=== Data supplied ===

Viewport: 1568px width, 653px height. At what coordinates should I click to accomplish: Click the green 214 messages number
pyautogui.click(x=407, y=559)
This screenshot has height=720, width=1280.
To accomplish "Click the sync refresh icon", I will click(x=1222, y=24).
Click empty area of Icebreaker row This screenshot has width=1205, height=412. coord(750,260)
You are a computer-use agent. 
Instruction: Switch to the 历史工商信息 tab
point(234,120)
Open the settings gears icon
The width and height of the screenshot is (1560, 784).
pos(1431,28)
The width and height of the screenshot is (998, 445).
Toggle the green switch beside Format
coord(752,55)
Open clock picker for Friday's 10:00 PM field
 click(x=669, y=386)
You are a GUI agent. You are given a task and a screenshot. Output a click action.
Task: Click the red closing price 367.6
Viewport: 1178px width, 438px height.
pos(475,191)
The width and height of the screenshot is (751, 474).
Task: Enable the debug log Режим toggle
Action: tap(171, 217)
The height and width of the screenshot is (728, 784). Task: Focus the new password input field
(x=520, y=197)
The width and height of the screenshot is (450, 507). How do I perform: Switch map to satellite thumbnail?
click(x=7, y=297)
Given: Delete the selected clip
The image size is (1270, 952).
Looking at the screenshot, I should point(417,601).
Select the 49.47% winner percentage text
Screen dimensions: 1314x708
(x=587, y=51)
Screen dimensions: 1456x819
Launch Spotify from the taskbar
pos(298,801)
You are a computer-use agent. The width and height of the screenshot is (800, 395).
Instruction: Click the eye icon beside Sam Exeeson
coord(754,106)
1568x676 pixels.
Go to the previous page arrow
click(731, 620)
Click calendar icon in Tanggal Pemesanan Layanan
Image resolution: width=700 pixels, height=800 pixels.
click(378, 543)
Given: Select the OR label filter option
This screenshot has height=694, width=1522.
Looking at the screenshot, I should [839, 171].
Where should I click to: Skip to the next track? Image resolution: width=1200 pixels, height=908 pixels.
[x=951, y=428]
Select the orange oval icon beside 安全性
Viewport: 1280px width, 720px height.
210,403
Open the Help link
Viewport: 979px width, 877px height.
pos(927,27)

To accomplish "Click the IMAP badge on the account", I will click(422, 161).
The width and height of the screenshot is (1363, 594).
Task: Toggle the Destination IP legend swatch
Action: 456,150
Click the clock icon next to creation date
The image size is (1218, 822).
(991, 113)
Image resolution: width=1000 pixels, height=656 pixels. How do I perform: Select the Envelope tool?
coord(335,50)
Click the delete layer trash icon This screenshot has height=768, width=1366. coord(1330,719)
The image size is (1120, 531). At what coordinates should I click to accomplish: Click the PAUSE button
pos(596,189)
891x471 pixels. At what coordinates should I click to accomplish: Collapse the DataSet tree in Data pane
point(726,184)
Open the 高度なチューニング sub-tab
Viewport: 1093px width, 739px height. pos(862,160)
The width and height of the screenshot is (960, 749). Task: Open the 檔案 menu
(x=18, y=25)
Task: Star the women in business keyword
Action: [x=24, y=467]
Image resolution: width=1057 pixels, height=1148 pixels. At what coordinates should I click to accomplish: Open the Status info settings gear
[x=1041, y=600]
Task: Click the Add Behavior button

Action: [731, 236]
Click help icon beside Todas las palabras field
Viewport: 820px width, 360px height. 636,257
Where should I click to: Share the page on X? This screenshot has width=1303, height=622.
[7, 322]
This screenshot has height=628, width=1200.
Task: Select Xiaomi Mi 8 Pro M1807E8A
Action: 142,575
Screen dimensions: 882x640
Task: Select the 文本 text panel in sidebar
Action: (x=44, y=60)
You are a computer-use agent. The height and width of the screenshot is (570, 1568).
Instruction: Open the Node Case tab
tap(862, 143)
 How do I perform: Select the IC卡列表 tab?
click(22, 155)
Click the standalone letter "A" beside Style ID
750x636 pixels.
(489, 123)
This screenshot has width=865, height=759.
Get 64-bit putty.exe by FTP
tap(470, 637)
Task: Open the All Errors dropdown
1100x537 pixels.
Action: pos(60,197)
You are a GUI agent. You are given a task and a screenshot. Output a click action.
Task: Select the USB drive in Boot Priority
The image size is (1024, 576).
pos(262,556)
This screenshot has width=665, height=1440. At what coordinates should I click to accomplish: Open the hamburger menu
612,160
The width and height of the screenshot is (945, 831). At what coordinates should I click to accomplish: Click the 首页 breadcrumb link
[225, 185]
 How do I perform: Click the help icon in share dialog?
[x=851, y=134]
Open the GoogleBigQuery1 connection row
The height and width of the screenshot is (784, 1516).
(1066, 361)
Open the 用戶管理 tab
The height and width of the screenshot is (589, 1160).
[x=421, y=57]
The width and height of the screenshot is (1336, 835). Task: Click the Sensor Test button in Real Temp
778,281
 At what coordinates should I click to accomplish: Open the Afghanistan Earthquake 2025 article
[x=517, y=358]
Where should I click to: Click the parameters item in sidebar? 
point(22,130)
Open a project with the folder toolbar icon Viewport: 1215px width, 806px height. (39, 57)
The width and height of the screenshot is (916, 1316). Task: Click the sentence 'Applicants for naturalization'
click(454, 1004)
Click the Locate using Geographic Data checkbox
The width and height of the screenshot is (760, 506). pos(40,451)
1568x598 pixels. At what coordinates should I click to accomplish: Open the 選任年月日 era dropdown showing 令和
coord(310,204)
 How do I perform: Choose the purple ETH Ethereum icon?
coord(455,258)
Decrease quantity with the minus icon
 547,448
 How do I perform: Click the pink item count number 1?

===

- Brief -
For every line in the data above that holds "computer", return the line itself.

- Result of the exercise -
You are a computer-use agent. 
You are a computer-use agent. The width and height of the screenshot is (800, 395).
You are a computer-use agent. The height and width of the screenshot is (570, 1568).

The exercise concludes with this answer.